All Bella was to Dabuk was “pretty” annoying. He didn’t have time for girls or the games that went along with adolescence. Sure, he respected Bella’s strength and speed and Minx’s sharp wit and guile, but he didn’t see either or them as intoxicating beauties. Besides, his father had always taught him to be suspicious of a beautiful face that always smiled and winked.

“You cannot trust such a face,” Dabuk mumbled the words under his breath. None of the others heard what he said or if they had, then they said nothing.

“Where is he?” Snyder paced back and forth. “I can’t wait here all day! They give us so many chores to do and not enough time to do them!”

“If you didn’t take the extra hour of sleep they allow us, then you’d have time to finish most of the hard chores before breakfast.” Dabuk hated the human boy. Snyder was lazy and opinionated. He grew up in a noble family and hadn’t done a real day’s work in his life before his father forced him to try to win a place in the Tiger Guild. “You can leave if you want, Snyder.
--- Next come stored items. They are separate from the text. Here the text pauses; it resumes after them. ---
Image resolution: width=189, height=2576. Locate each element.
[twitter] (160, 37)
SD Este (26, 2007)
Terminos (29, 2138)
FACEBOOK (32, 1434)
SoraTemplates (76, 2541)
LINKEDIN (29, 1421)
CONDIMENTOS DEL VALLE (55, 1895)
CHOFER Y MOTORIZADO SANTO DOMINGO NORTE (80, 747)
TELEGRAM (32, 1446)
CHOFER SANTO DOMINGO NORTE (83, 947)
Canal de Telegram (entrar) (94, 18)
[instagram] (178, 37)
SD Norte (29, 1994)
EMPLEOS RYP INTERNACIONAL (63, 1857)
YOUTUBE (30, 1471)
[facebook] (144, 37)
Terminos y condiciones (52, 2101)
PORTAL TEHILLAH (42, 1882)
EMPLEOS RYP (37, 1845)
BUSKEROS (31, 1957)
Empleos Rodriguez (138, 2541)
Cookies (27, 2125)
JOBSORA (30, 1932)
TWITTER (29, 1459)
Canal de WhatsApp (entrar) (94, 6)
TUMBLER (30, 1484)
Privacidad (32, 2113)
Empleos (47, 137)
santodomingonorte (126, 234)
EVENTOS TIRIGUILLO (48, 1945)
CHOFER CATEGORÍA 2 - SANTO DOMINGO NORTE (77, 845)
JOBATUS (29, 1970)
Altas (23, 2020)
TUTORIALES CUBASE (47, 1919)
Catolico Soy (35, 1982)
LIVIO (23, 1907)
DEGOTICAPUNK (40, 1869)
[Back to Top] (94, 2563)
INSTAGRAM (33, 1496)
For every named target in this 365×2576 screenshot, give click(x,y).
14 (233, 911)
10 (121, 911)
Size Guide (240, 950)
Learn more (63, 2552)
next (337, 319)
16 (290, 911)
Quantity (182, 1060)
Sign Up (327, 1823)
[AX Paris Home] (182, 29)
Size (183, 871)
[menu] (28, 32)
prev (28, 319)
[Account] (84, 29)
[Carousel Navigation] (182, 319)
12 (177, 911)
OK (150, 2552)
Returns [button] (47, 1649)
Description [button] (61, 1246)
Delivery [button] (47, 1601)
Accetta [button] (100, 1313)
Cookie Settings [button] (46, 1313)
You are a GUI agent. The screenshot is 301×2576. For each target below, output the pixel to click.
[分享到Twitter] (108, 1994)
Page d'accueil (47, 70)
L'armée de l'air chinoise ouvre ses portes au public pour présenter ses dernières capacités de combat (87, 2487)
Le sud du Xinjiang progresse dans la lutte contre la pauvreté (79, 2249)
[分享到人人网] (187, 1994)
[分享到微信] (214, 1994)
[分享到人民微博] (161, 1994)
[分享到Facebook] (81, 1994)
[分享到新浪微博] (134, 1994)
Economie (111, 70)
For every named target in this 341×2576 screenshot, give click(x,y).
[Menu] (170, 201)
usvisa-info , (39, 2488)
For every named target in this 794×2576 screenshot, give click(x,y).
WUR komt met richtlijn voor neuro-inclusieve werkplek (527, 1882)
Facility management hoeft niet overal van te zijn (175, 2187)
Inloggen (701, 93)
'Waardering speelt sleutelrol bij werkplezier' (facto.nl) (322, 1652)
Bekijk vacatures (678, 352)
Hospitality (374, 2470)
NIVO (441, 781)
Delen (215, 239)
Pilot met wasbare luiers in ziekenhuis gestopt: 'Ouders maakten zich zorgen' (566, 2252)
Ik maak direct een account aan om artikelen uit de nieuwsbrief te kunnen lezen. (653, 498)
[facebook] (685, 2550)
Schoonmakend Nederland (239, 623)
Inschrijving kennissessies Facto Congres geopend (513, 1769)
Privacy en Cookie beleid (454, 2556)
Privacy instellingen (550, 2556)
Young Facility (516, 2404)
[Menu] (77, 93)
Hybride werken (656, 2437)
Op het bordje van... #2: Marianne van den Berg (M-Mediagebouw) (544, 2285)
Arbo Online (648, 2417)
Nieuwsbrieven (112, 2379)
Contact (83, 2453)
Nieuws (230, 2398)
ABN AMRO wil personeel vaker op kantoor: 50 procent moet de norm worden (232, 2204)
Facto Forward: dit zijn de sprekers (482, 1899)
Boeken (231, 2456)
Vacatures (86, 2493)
I’m staying right here until Mesik arrives. Remember, if I’m right, then our initial training ends today and full apprenticeship starts tomorrow.”

“Dabuk’s right,” Lyle spoke up. “If we finish this, then no more low-end chores. That is why we’re all here together, and why we should have started out working together in the first place. Even if Dabuk is wrong, then, at the very least, his idea might help generate some new concepts none of us have considered before.”

“I still say you should tell us now,” Minx didn’t mind Dabuk as a fellow trainee, but she often tried to manipulate him into helping her. “If we all know your idea now, then we can plan better. You’re being very tight-lipped about this.”

“No. You have to wait and see. It’s too good to give away just like that.” Dabuk’s catlike grin made Minx squirm.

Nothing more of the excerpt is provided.